Il diciassettenne indagato per l’omicidio di Paolo Stasi forniva «da oltre un anno» e «con cadenza pressoché quotidiana» la droga «custodita e confezionata a casa Stasi, evidentemente in vista della cessione a terzi». Lo scrive il Tribunale del Riesame di Brindisi annotando che il giovane ha ceduto in modo continuativo sostanze stupefacenti a diverse persone, «nella specie a D’Errico Annunziata», di 52 anni, «nonché al figlio di quest’ultima Stasi Paolo», il 19enne ucciso in un agguato compiuto con colpi di pistola il 9 novembre 2022 a Francavilla Fontana (Brindisi). Questa ricostruzione confermerebbe che il movente del delitto sarebbe da ricercare in un regolamento di conti nel mondo dello spaccio, forse per una somma non pagata.

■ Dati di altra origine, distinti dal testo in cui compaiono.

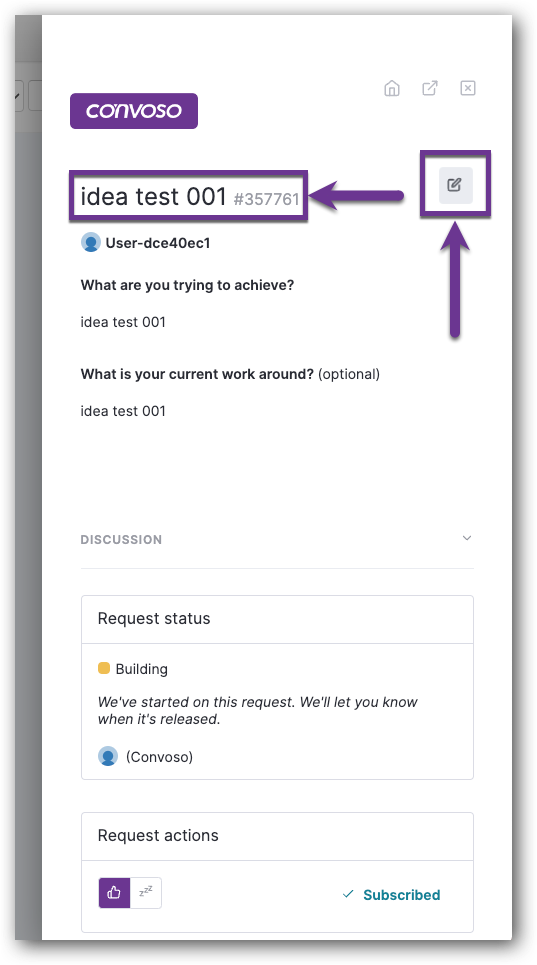Image resolution: width=537 pixels, height=965 pixels.
Task: Click the DISCUSSION section header
Action: pos(121,540)

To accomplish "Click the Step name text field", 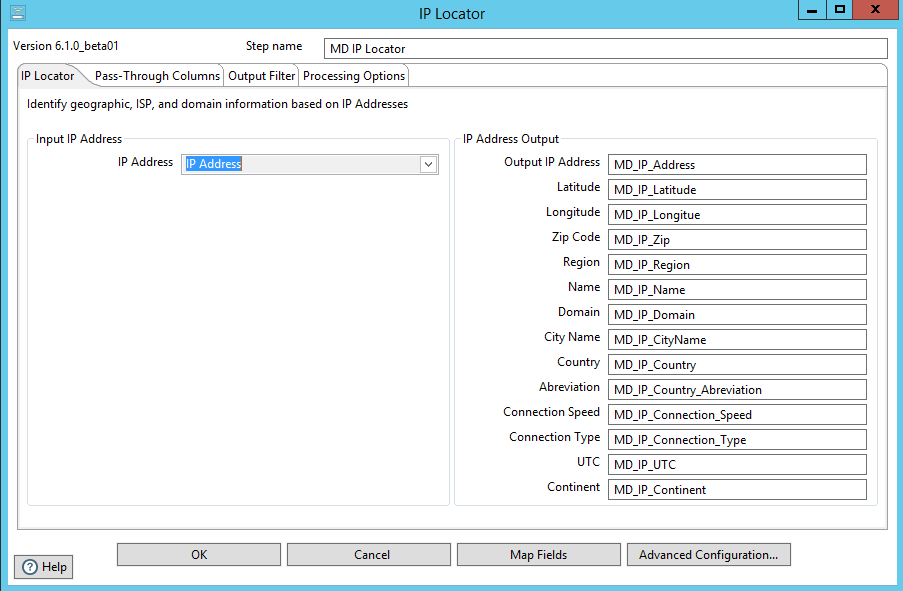I will point(606,49).
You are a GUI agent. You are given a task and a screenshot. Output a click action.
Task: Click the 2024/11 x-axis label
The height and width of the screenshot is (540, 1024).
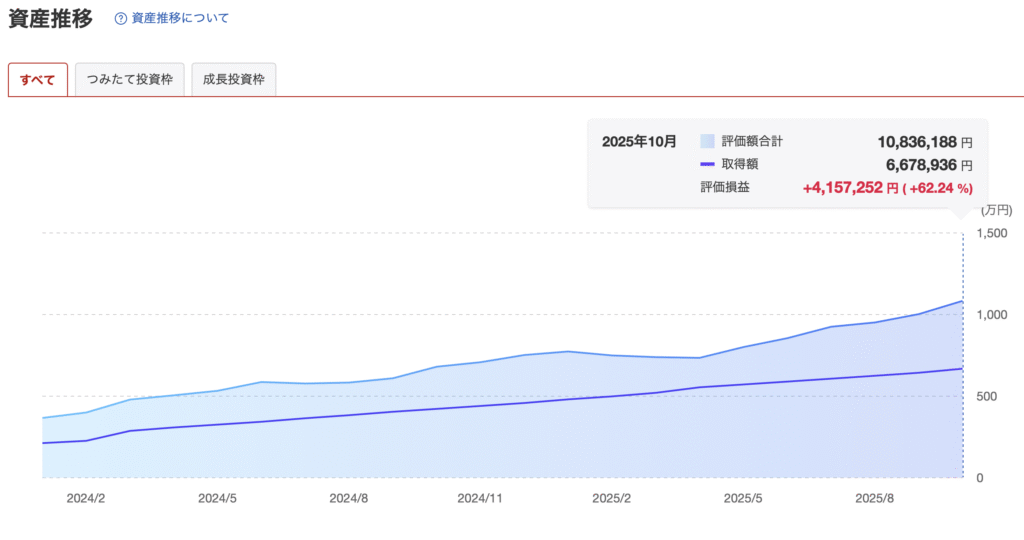coord(480,497)
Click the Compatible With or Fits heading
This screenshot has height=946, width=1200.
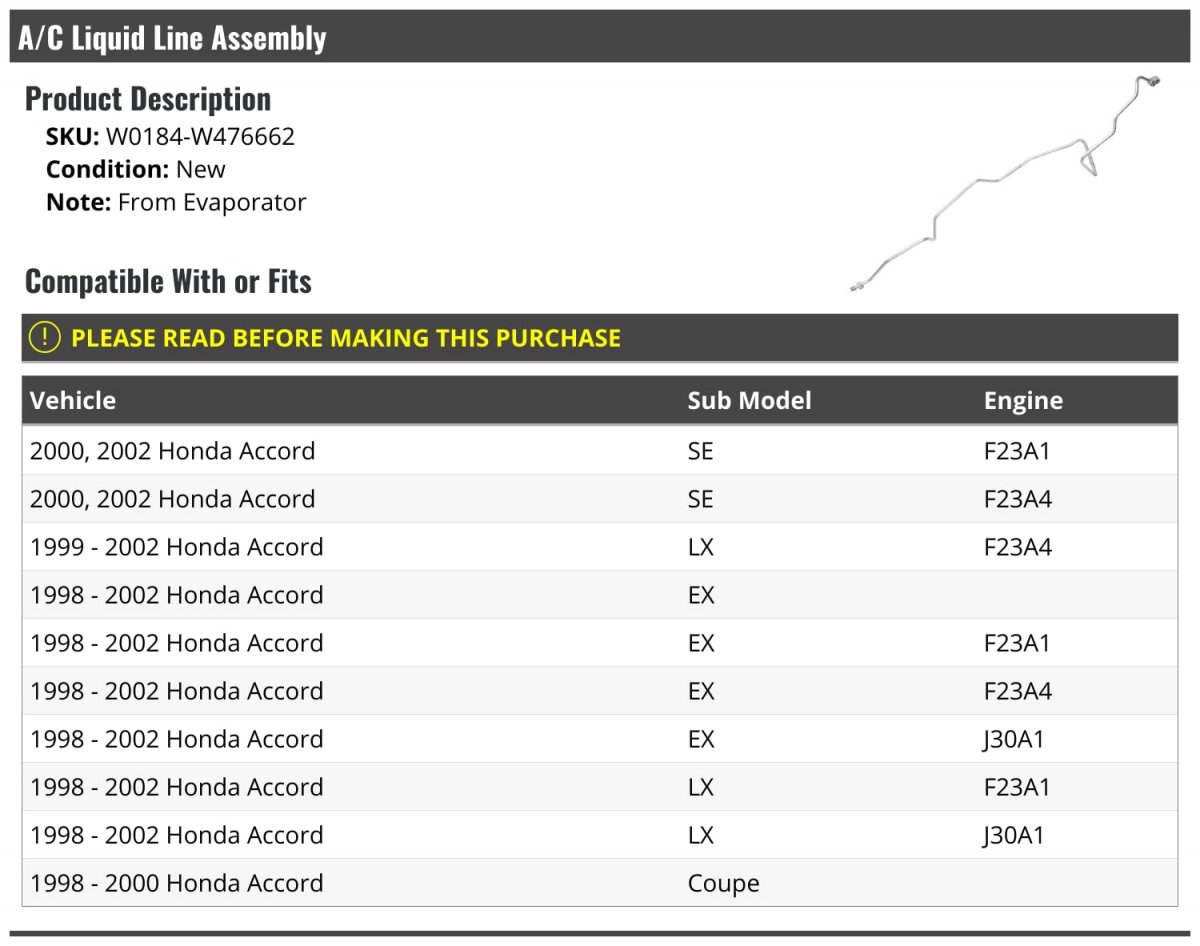coord(168,282)
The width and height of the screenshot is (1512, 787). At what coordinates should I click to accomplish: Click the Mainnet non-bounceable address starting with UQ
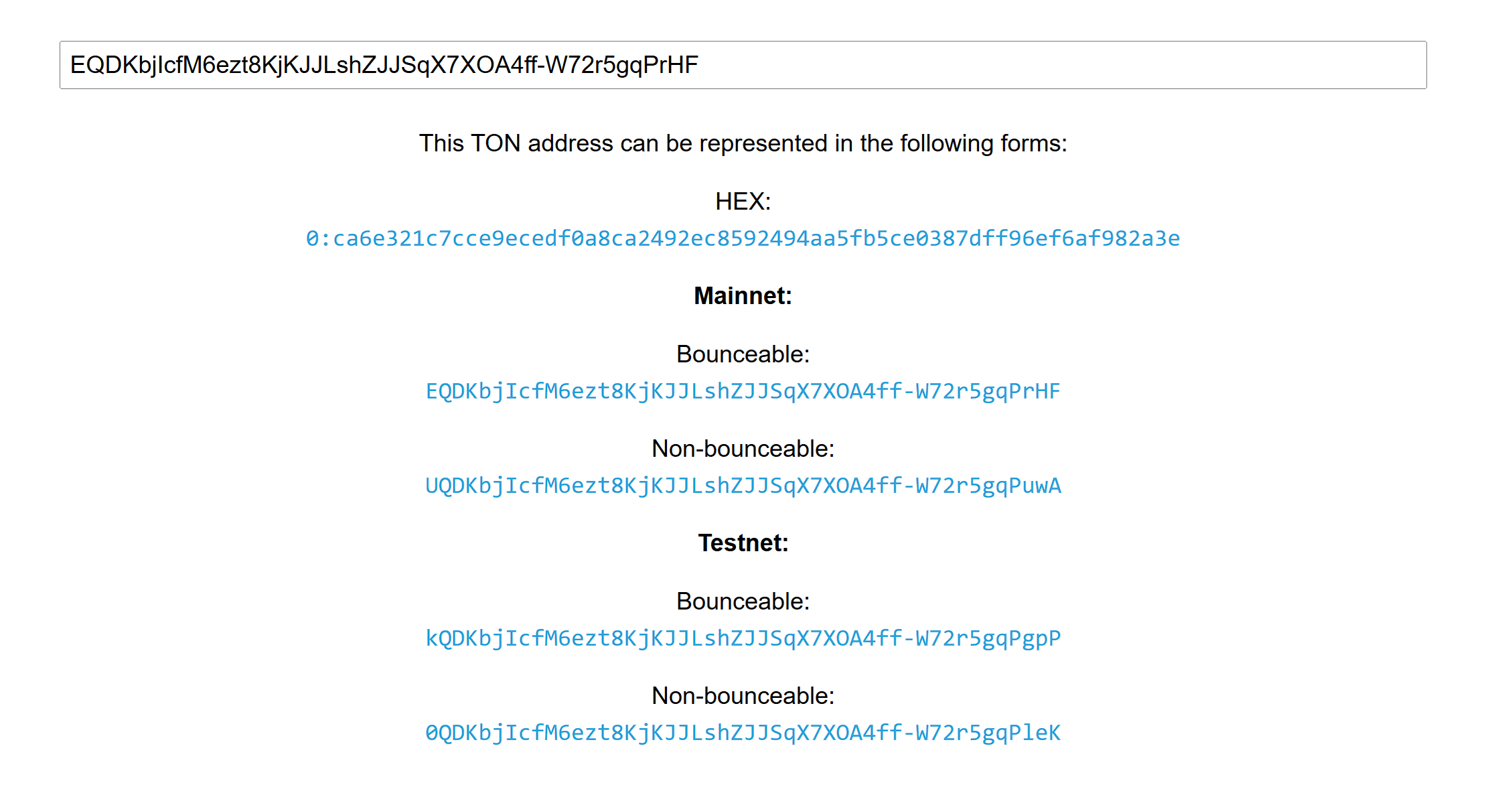(x=742, y=486)
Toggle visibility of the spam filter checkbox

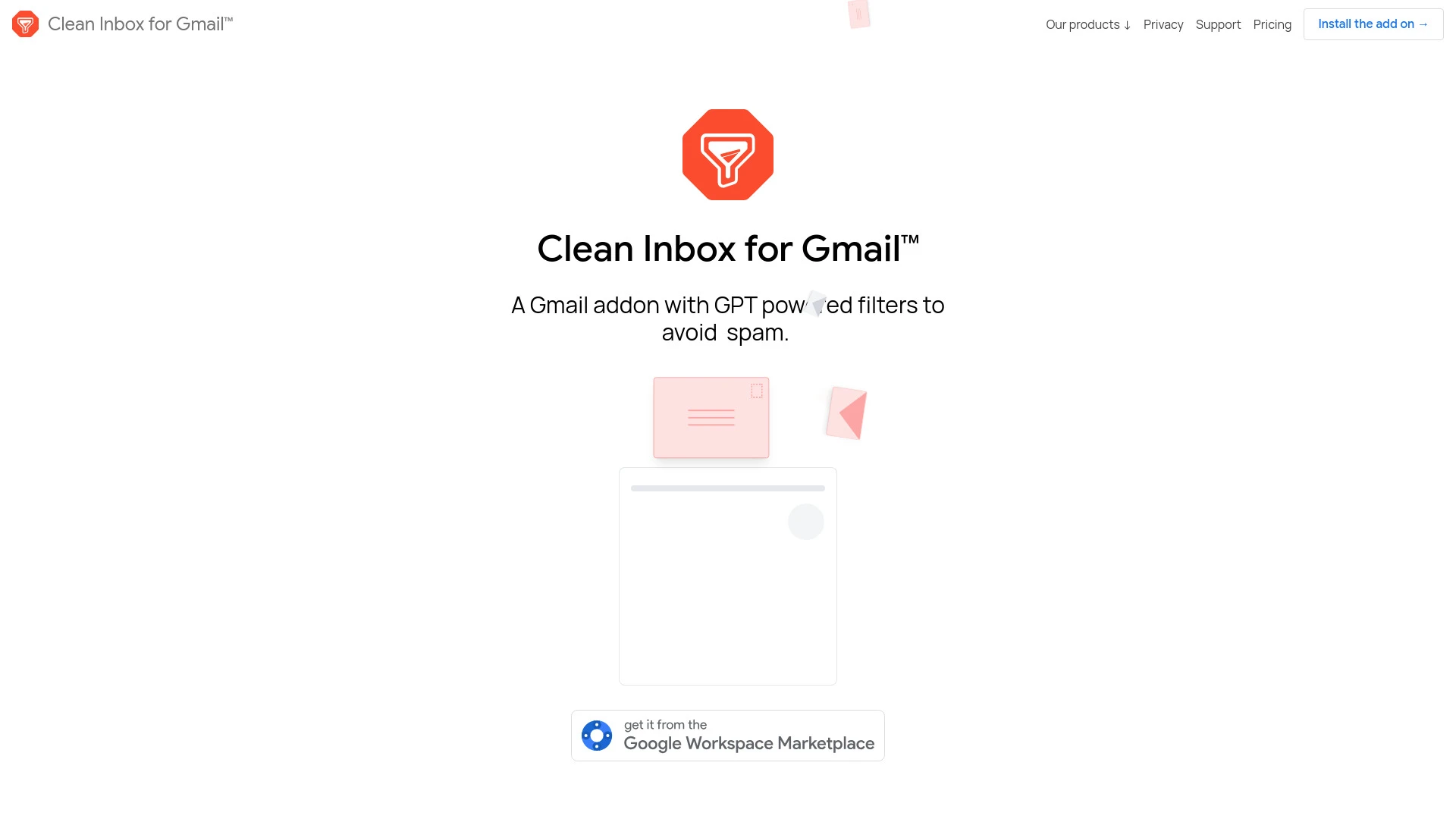click(806, 522)
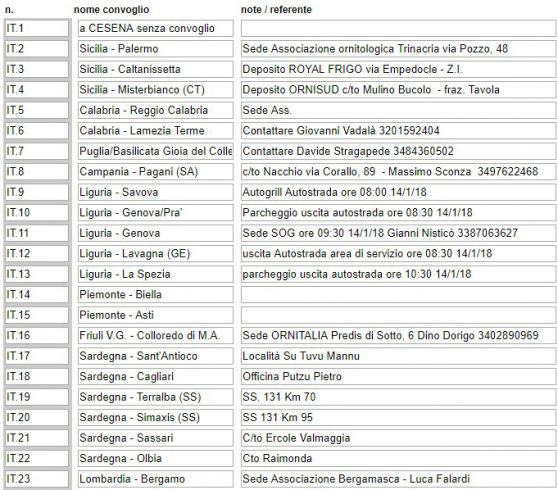Click the note with 'Deposito ROYAL FRIGO'

(x=398, y=69)
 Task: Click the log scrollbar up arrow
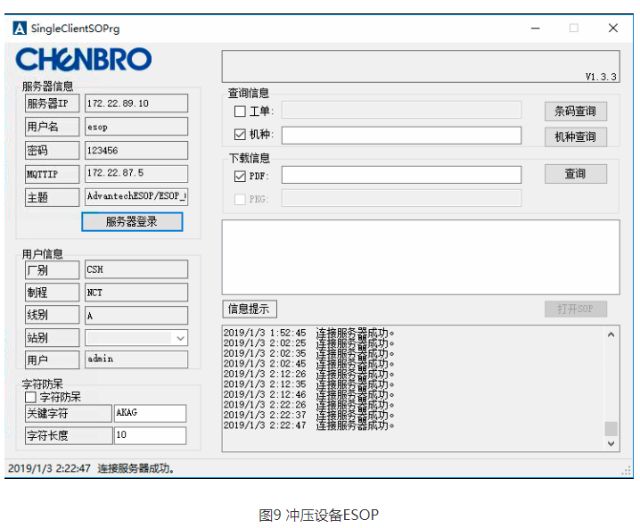tap(611, 334)

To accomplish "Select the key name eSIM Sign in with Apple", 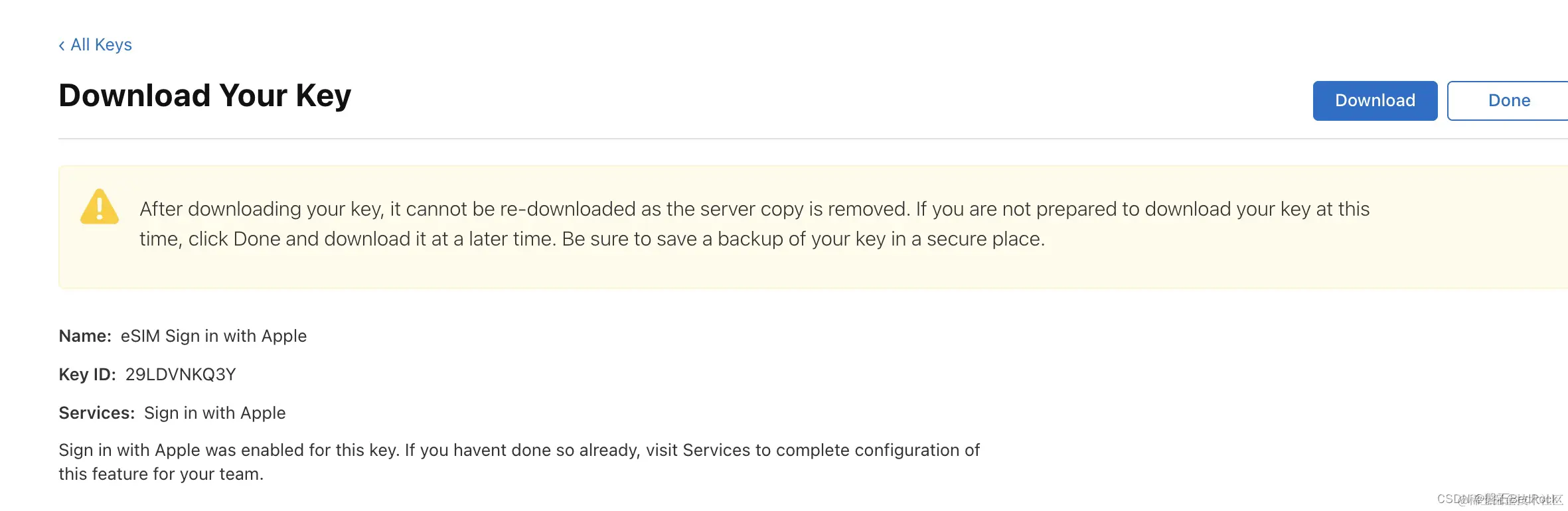I will click(x=213, y=336).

La ricostruzione dei fatti è riportata nell’ordinanza di 5 pagine con cui il Riesame ha confermato il sequestro all’indagato (diventato maggiorenne nove giorni dopo il delitto) della somma di 8.960 euro, ritenuta provento dello spaccio di droga, e di una pistola scacciacani a gas sulla quale la pubblica accusa ha disposto una perizia balistica.